La crise de succession au sommet de la CGT

La question du choix du successeur de Bernard Thibault à la tête de la CGT a fait naître des dissensions au sein de la direction confédérale. La Commission Exécutive Confédérale (CEC) s’est divisée autour de trois candidats : Nadine Prigent, Eric Aubin et Agnès Naton. Au sein de cette instance, Nadine Prigent l’a emporté d’un cheveu et sa candidature a été proposée au vote du Comité Confédéral National (CCN) le 31 mai. Par 255 voix pour et 304 contre, le CCN a rejeté cette proposition de la CEC. Le débat reprendra en septembre. Dans sa première intervention devant le CCN, Bernard Thibault a parlé en des termes graves d’une « crise de la direction confédérale », évoquant une situation dans laquelle « il n’est quasiment plus une initiative (…) qui ne fasse polémique », « il n’y a pratiquement plus de sujet qui puisse être abordé sereinement ». De quelles initiatives et de quels sujets s’agit-il ? On ne sait pas. Ces propos ne peuvent qu’étonner la base militante de la CGT qui se demande ce qui oppose au juste ces trois candidats et provoquerait une telle crise ?
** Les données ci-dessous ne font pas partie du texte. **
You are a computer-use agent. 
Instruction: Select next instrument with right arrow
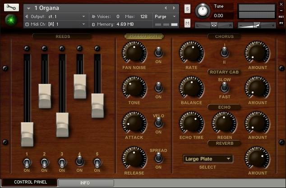point(174,8)
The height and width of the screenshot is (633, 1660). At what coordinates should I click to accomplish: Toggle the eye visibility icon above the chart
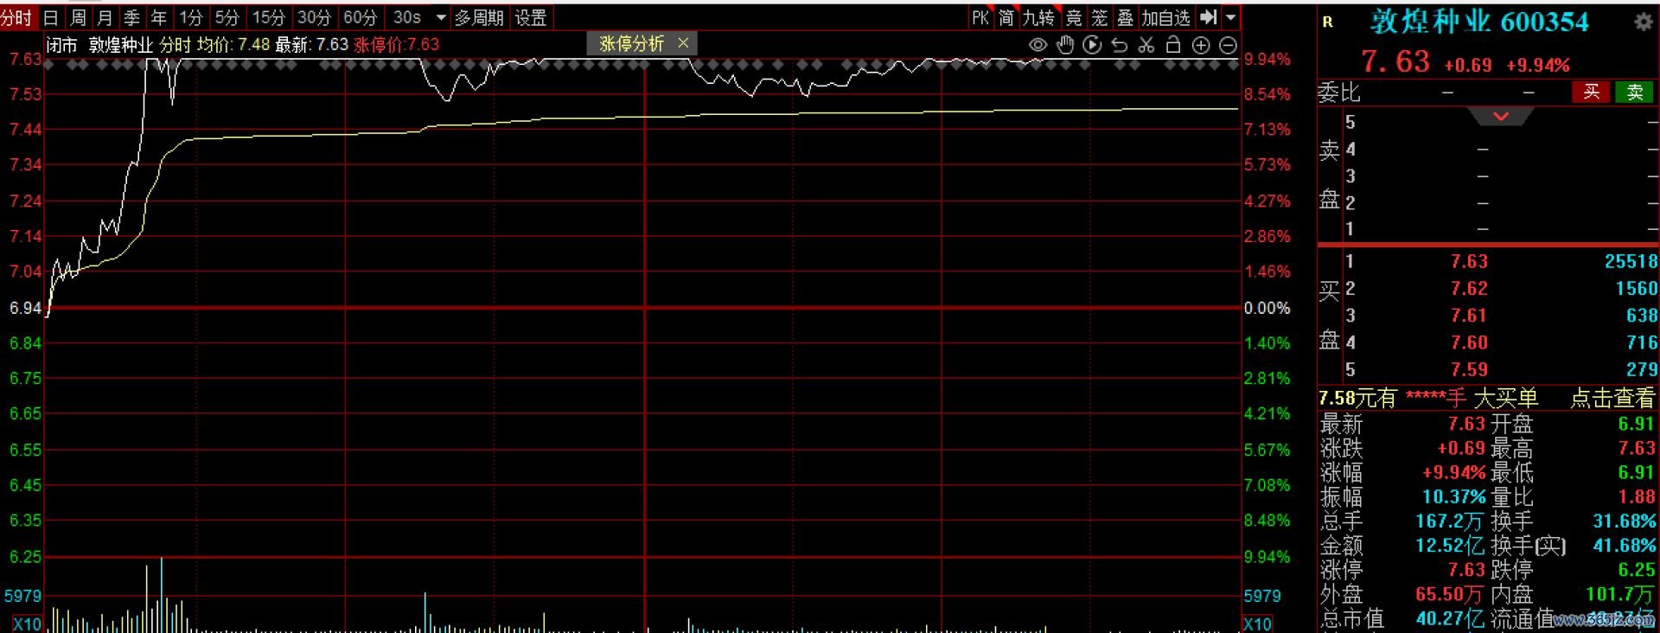coord(1038,45)
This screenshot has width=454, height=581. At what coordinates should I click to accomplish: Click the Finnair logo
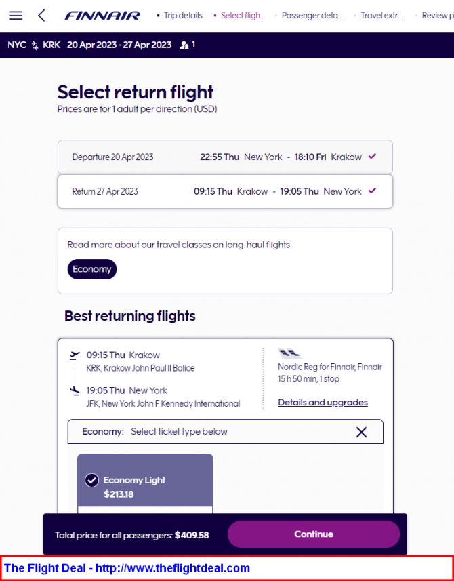point(102,16)
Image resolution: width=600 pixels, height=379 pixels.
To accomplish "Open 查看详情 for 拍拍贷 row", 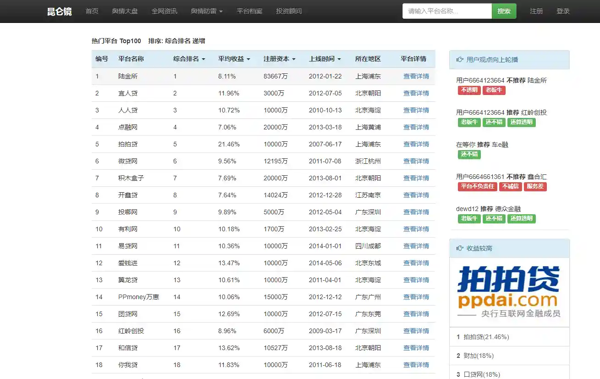I will [x=416, y=144].
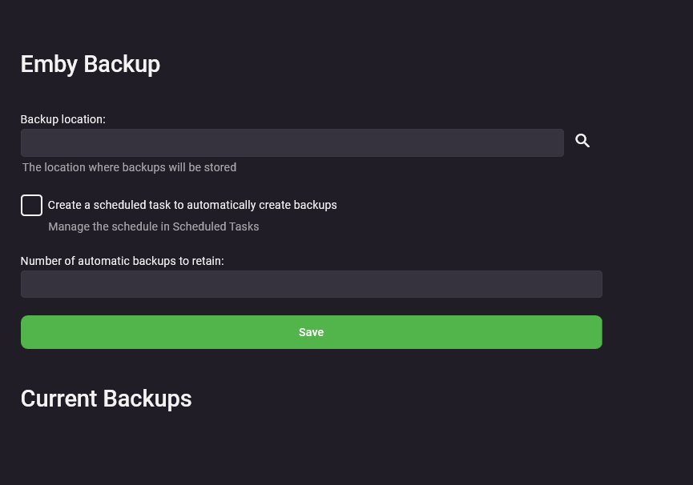
Task: Tick the box beside 'Create a scheduled task'
Action: tap(31, 206)
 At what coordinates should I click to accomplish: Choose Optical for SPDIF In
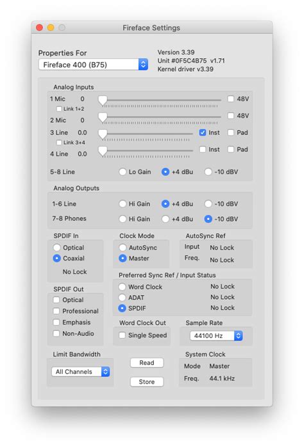click(56, 248)
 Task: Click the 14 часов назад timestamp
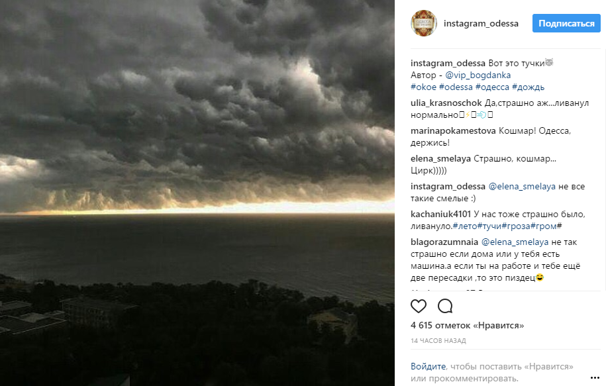coord(438,341)
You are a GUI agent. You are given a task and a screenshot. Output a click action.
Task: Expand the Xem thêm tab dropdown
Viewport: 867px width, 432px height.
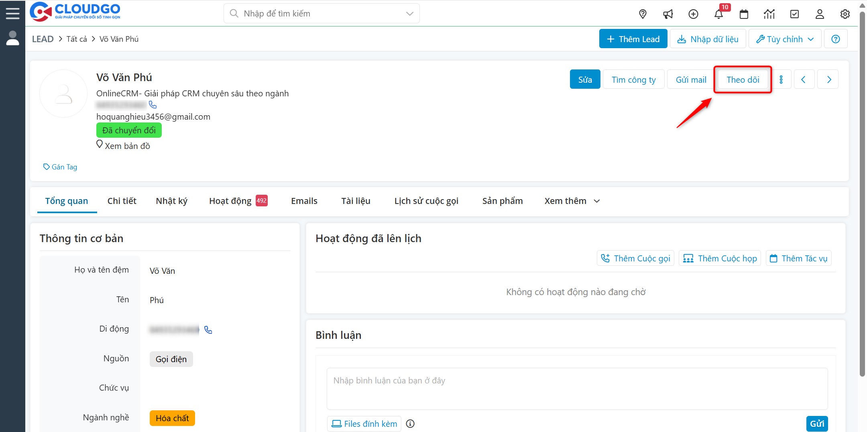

Dans son édition de juillet, l’organe officiel de la CGT, Le Peuple, a publié un compte-rendu du dernier CCN. On y lit que Nadine Prigent considère que la direction sortante a « un bon bilan ». Qu’Eric Aubin précise que sa candidature « ne porte pas sur les orientations de la CGT, mais sur une conception de la direction ». Qu’Agnès Naton dit qu’elle n’a « pas de démarche programmatique individuelle, car [je suis] à la CGT et que, donc, [je fais miennes] les propositions de la CGT ». Ces propos viennent confirmer l’insignifiance de leurs divergences supposées. Une discussion sur la manière dont la confédération doit être dirigée n’est pas négligeable, mais à six mois de notre congrès il est impensable que les débats se limitent à cette seule question. Plusieurs interventions de membres du CCN vont dans ce sens. La FNME (Mines et Energie) parle de « guerre de pouvoir », le Rhône de « lutte de pouvoir », l’Agroalimentaire d’« ambitions personnelles ». La meilleure formule revient à Caroline Ferreira, pourtant membre de l’équipe dirigeante, et qui parle de « lutte des places en lieu de la lutte des classes ».

L’expression « mettre la charrue avant les bœufs » est utilisée par trois orateurs du CCN pour qualifier ce débat sur le nom du futur Secrétaire Général. Pour l’UD de Paris, il faut en effet que se dégage « d’abord une conception de la direction confédérale ». Pour celle du Pas-de-Calais, il faut « concentrer notre énergie sur (…) la bataille que l’on doit mener ». Pour les Bouches-du-Rhône, on « est passé un peu vite sur ce qui ne marche pas, [notamment] sur les raisons pour lesquelles on ne pouvait pas engager toutes nos forces dans la bataille des retraites ». Les UD du Nord, de l’Essonne, des Hauts-de-Seine et de la Gironde vont dans le même sens. Les Fédérations de la Métallurgie, des Finances, des Cheminots, de la Chimie et la FAPT soulignent également qu’il faut discuter de l’orientation générale et « arrêter d’avoir un faux débat sur les personnes ».

Le dernier CCN témoigne ainsi du décalage qui existe entre les préoccupations de la base de la CGT et celles des membres de la CEC. Aucun d’eux, et notamment parmi les trois candidats, n’aborde de façon critique le bilan des luttes menées ces dernières années, alors que cette question occupe largement l’esprit des militants. Dans ces conditions, quel enjeu y a-t-il à soutenir une candidature plutôt qu’une autre parmi celles proposées par la CEC sortante ? Il faut recentrer les débats sur les questions cruciales pour les travailleurs : comment construire une mobilisation interprofessionnelle qui mette un terme à la régression sociale ? Quel programme revendicatif devons-nous adopter pour briser la gestion capitaliste de l’économie qui nous conduit à la ruine ? Voilà ce qui doit occuper l’essentiel de l’ordre du jour des instances dirigeantes de notre confédération.